Licensee shall defend, indemnify and hold harmless Licensor, its parent, subsidiaries, affiliated companies and partners and their respective officers, directors, employees and agents from and against any and all liabilities, damages, costs and fees (including reasonable attorneys fees) resulting from or relating to: (i) any third party claims or lawsuits related to the Games and assignment of intellectual property ownership hereunder; (ii) any third party claims or lawsuits related to any and all obligations Licensee has undertaken to perform hereunder; or (iii) a breach of any representations and warranties Licensee has made hereunder. Such indemnification obligation of Licensee is conditioned upon Licensor immediately notifying Licensee in a writing that sets forth with specificity the claim or action to which such indemnification obligation applies. Licensee will have the right to control the defense of each such claim and any lawsuit or proceeding arising there from. In no event will Licensee settle any such claim or lawsuit or proceeding arising there from without the prior written approval of Licensor.

9. MISCELLANEOUS.

This Agreement may be amended at anytime at the sole discretion of Firelight Technologies Pty, LTD with proper notice. Non-personal information about the installer's success or failure may be sent to Firelight Technologies Pty, LTD during the installation. This agreement is governed by the laws of the State of Victoria, Australia. This Agreement shall not be governed by the United Nations Convention on Contracts for the International Sale of Goods. If any provision in this Agreement should be held illegal or unenforceable by a court having jurisdiction, such provision shall be modified to the extent necessary to render it enforceable without losing its intent, or severed from this Agreement if no such modification is possible, and other provisions of this Agreement shall remain in full force and effect. A waiver by either party of any term or condition of this Agreement or any breach thereof, in any one instance, shall not waive such term or condition or any subsequent breach thereof. The provisions of this Agreement which require or contemplate performance after the expiration or termination of this Agreement shall be enforceable notwithstanding said expiration or termination. Licensee may not assign or otherwise transfer by operation of law or otherwise this Agreement or any rights or obligations herein. This Agreement shall be binding upon and shall inure to the benefit of the parties, their successors and permitted assigns. Neither party shall be in default or be liable for any delay, failure in performance (excepting the obligation to pay) or interruption of service resulting directly or indirectly from any cause beyond its reasonable control. The relationship between Licensor and Licensee is that of independent contractors and neither Licensee nor its agents shall have any authority to bind Licensor in any way. If any dispute arises under this Agreement, the prevailing party shall be reimbursed by the other party for any and all legal fees and costs associated therewith.

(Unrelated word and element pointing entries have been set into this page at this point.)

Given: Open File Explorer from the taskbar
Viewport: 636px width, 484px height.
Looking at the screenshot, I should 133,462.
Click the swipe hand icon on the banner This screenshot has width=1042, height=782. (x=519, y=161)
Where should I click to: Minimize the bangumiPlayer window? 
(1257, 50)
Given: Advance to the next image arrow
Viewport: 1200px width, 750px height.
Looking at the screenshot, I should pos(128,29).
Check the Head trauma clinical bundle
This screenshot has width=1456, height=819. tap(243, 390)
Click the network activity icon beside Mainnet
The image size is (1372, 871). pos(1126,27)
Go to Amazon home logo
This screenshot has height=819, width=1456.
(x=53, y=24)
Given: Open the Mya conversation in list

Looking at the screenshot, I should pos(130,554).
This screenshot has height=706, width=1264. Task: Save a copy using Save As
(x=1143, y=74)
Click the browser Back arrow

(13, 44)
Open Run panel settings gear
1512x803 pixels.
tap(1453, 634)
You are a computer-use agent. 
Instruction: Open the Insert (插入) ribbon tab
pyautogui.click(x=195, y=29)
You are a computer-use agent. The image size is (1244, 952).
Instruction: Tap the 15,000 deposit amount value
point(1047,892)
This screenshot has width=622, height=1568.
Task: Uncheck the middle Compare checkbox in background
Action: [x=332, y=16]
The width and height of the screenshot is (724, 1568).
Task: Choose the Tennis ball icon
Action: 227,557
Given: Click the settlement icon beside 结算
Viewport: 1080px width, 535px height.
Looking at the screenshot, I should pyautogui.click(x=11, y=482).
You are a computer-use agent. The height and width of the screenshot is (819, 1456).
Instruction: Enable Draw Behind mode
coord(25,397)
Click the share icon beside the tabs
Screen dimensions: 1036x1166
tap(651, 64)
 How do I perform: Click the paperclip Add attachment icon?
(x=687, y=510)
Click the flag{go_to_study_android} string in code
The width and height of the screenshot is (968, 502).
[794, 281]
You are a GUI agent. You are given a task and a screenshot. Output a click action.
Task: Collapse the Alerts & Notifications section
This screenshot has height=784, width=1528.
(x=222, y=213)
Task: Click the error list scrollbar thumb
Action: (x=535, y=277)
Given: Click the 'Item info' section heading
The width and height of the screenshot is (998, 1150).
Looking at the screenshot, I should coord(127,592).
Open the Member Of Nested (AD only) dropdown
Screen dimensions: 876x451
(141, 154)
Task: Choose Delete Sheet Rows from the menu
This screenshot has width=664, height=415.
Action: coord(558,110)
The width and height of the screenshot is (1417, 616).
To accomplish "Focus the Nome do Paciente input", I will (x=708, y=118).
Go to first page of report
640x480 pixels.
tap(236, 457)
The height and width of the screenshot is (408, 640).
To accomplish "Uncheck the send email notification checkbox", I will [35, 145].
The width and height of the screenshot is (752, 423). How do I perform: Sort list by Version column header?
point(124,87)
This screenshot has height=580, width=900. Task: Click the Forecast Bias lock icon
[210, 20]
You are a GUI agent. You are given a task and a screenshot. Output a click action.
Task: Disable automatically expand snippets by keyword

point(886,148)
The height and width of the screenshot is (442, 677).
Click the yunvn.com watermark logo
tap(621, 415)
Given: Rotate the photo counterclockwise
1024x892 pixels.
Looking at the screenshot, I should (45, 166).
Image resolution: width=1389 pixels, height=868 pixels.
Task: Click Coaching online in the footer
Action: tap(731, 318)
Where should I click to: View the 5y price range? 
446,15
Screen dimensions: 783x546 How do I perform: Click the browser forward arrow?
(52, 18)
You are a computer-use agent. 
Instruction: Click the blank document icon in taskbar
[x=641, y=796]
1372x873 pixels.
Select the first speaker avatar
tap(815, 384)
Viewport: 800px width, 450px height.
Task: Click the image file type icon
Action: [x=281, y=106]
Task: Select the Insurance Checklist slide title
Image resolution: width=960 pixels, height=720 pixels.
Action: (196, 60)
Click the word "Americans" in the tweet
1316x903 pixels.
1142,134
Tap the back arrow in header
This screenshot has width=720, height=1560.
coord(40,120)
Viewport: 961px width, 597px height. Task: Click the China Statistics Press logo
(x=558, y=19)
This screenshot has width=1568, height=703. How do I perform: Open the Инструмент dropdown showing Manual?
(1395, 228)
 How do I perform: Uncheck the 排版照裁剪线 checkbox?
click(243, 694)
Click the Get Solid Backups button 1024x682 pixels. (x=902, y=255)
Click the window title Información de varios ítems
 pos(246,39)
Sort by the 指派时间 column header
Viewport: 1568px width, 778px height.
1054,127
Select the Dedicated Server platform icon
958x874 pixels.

10. LICENSEE OUTSIDE AUSTRALIA

If Licensee is located outside Australia, then the provisions of this Section shall apply. Licensee is responsible for complying with any local laws in its jurisdiction which might impact its right to import, export or use the Software, and Licensee represents that it has complied with any regulations or registration procedures required by applicable law to make this license enforceable. The language of this Agreement is English.